Sparrowhawks have not been shown previously to be able to regulate the populations of their prey (Newton 1986). Previous studies of sparrowhawk predation involving songbird prey have concluded that, unlike the present study, prey was not regulated through predation by sparrowhawks and mortality was probably compensatory and not additive (Newton 1986; Newton, Dale & Rothery 1997; Thomson et al. 1998). Sinclair & Pech (1996) have argued that a mortality factor is probably seldom completely additive or exactly compensatory, but it is difficult to be sure as to why hawk predation should limit the number of wintering redshanks potentially entering the breeding population but not similarly limit small songbirds. The differences in life history traits of small songbirds and shorebirds may play a role.
It is most unlikely that sparrowhawks are agents of density-dependent mortality in all species of their wintering shorebird prey or at all sites where redshanks overwinter. The available data suggest that the influence of sparrowhawks on redshanks does vary between sites (Whitfield et al. 1988; D.P. Whitfield unpublished data) and this should be expected given the differences in mortality risk within sites (Cresswell 1994; Whitfield 1985b, in press). Conditions such as those found on sites where sparrowhawks are influential are probably widespread, however, and the effects of hawks on redshank numbers in late winter should be apparent over a large scale. Major historical changes in the presence of sparrowhawks in parts of Britain through the effects of pesticides (Newton & Haas 1984; Newton 1986) have been used to examine hawk impacts on songbird prey populations (Newton 1986). Similar comparisons of long-term late-winter counts of redshank numbers and changes in sparrowhawk presence could be illuminating. No trend in the early winter numbers of the redshank population was apparent from the present study. There may be no expectation of an adverse effect of hawk predation on the population at this stage of the annual cycle because redshanks ‘escaped’ hawk predation through migration to northerly breeding grounds. If redshank breeding success is negatively density-dependent (Goss-Custard et al. 1995b), hawk-induced losses in breeding numbers may be offset by gains in the subsequent autumn and early winter. Indeed, depending on the form of a negatively density-dependent productivity function, hawk predation may lead to higher redshank numbers in autumn.

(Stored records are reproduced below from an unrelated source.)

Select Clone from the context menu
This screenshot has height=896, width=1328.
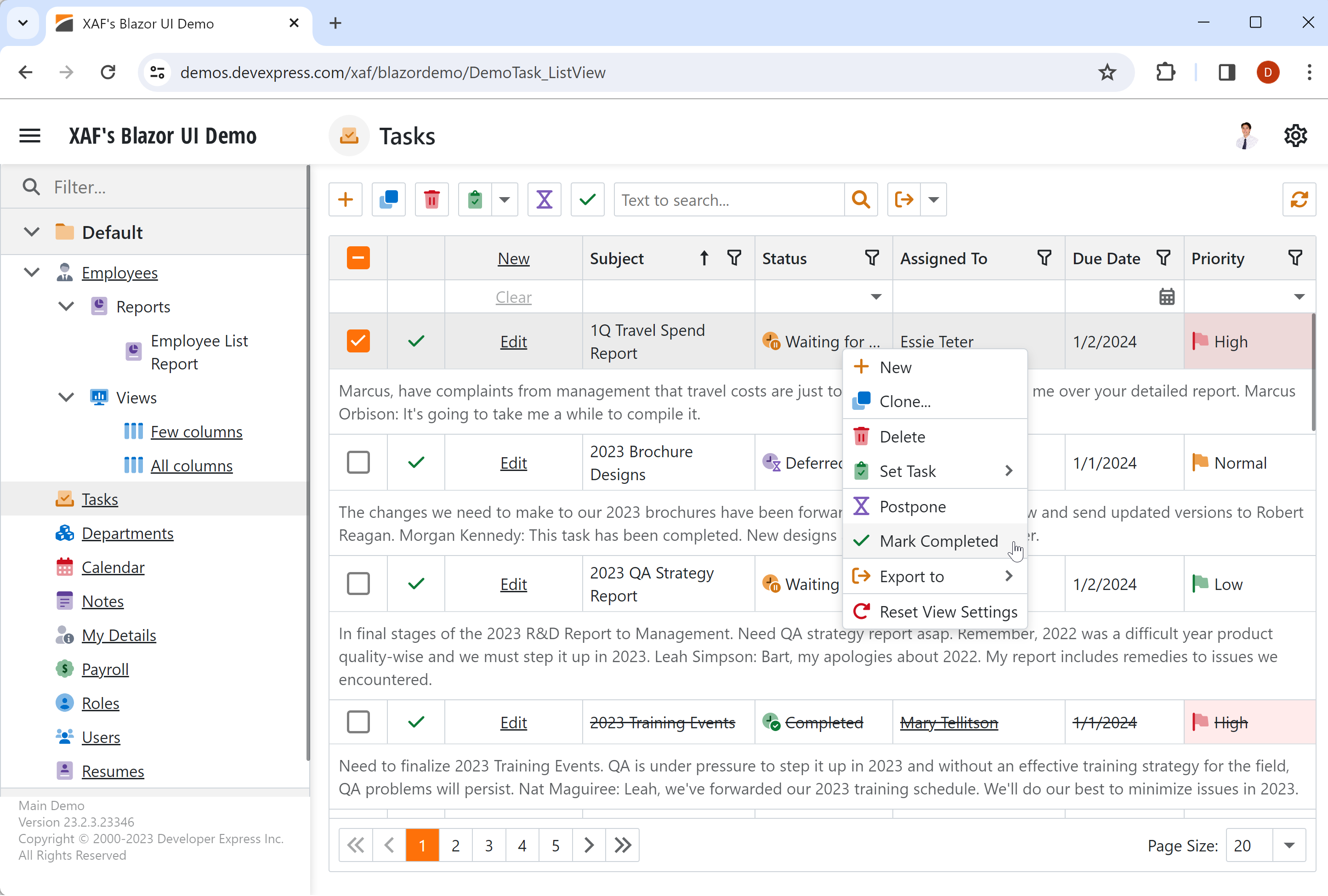906,401
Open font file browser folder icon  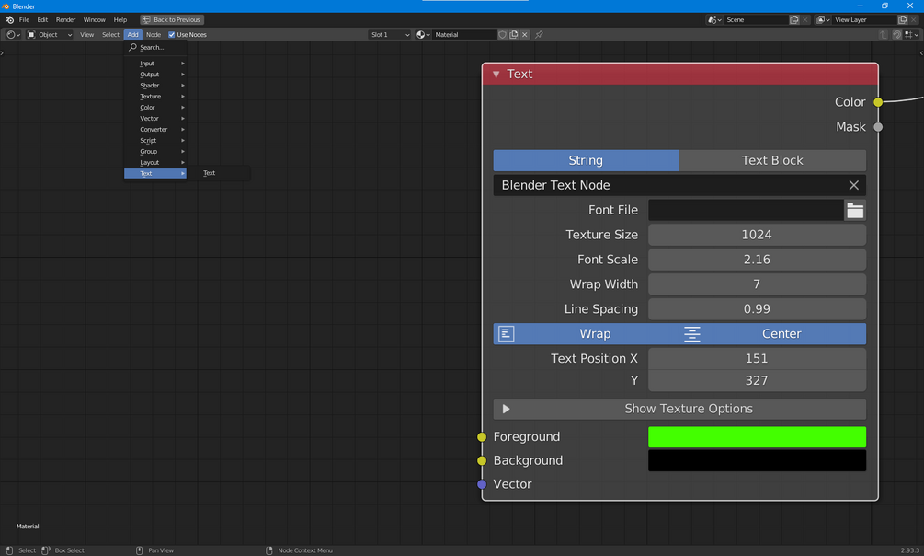(855, 210)
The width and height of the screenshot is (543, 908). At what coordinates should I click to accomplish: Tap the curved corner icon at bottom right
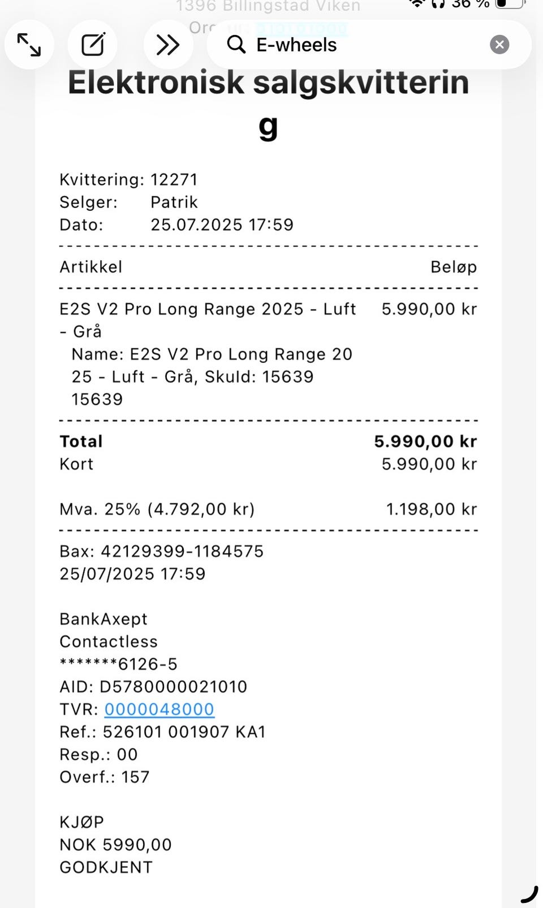[529, 894]
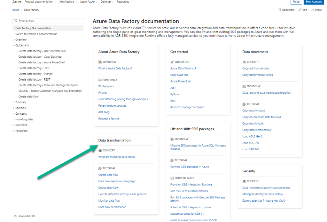Collapse the Quickstarts tree node
The height and width of the screenshot is (222, 327).
point(14,46)
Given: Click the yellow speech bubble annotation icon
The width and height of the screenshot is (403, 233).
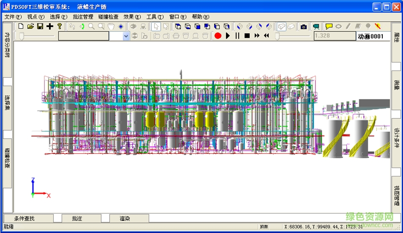Looking at the screenshot, I should point(329,26).
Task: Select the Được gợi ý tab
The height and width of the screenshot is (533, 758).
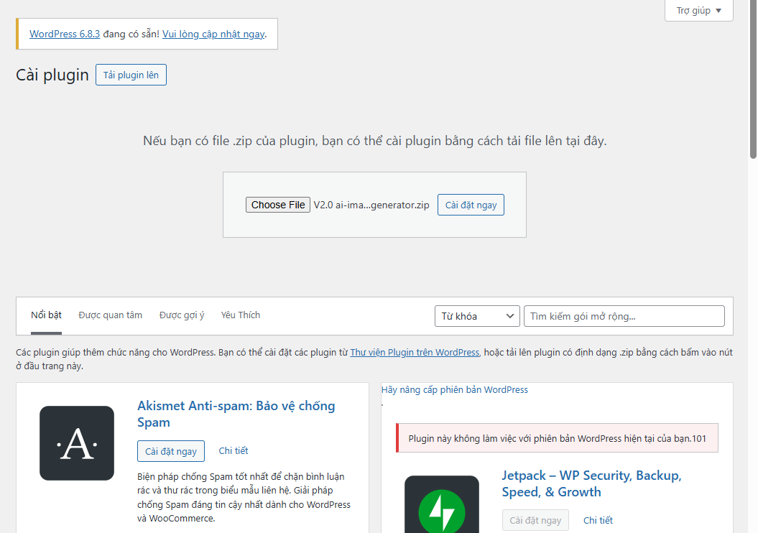Action: [x=182, y=315]
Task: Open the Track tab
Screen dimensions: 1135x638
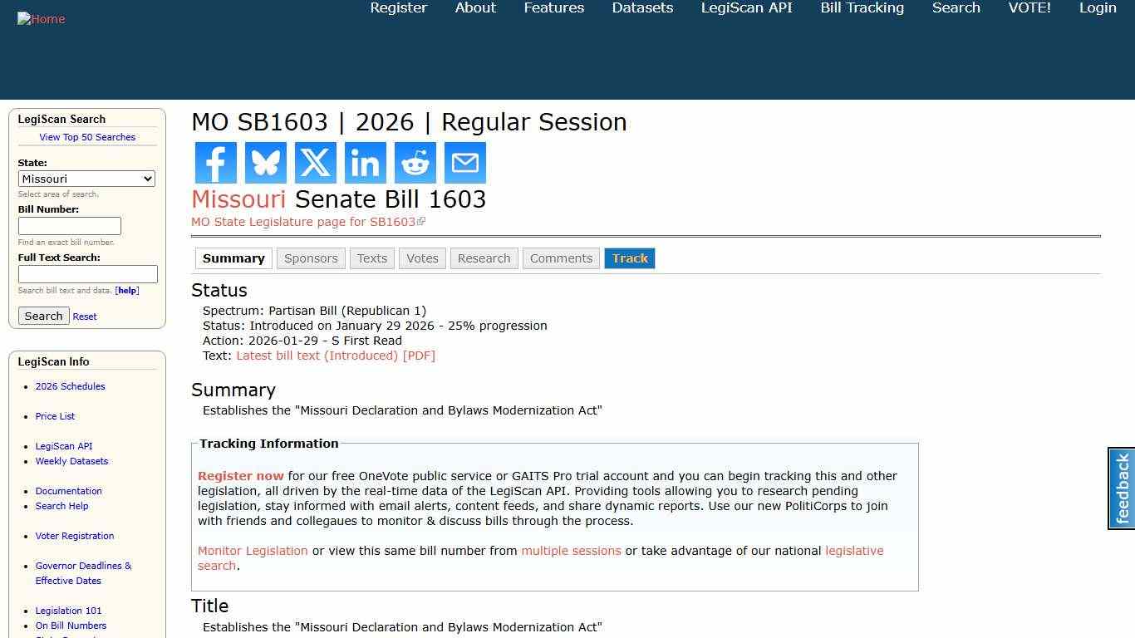Action: (x=629, y=258)
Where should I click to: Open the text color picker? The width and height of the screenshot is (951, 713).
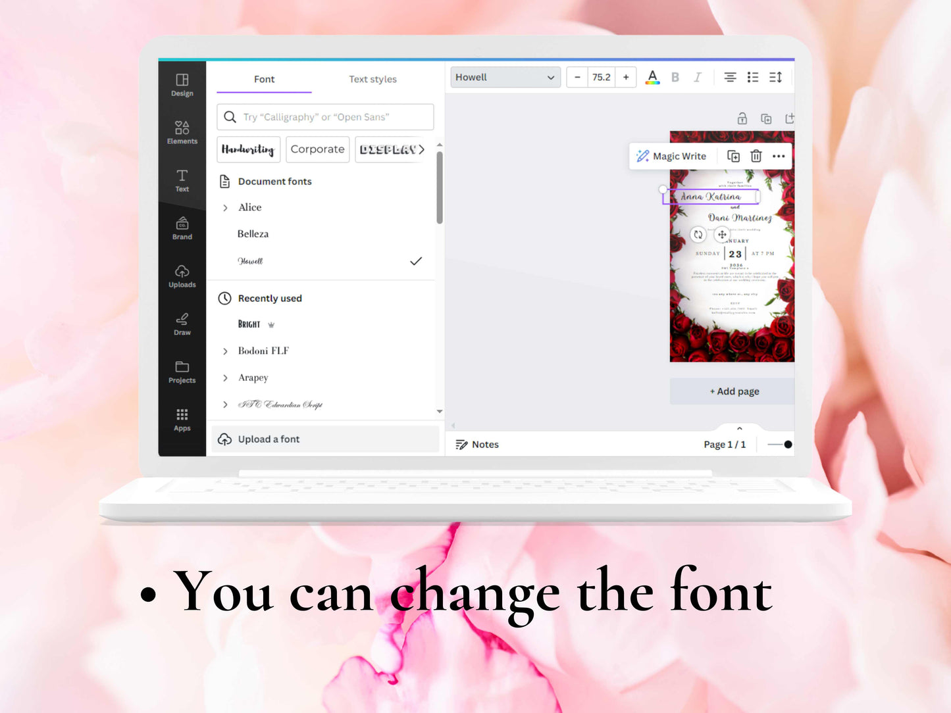pyautogui.click(x=652, y=77)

The sparrowhawk is not the only predator of wintering redshanks in Britain (Whitfield 1985b; Whitfield et al. 1988; Cresswell & Whitfield 1994), and the peregrine Falco peregrinus can also take significant numbers during a winter. The conditions that favour sparrowhawk hunting success may be more restrictive than those that favour peregrine hunting success (Whitfield 1985b; Whitfield et al. 1988; Cresswell 1996), and so the influence of predation by peregrines on wintering shorebird dynamics is worth further investigation. Peregrines are less likely to take juvenile redshanks than sparrowhawks (Whitfield 1985b; Cresswell & Whitfield 1994), which may indicate that redshank mortality through peregrine predation is less likely to be the result of individual differences in redshank competitive ability. Peregrines show a greater propensity to chase prey (Cresswell 1996; D.P. Whitfield unpublished data) which may mean that ‘substandard’ individuals are more likely to be killed (Kenward 1978; Temple 1987; Whitfield et al. 1999). Taken together, these observations may infer that mortality through peregrine predation may be less likely to be regulatory. On the other hand, the influence of raptor predation on wintering shorebird mortality functions may depend on the strength of spatial gradients in shorebird vulnerability to predation. The scale over which peregrine impacts should be considered may need to be larger than that for sparrowhawks (Ray & Hastings 1996), reflecting differences in the two raptors’ winter ranging behaviour (Marquiss & Newton 1982; Ratcliffe 1993).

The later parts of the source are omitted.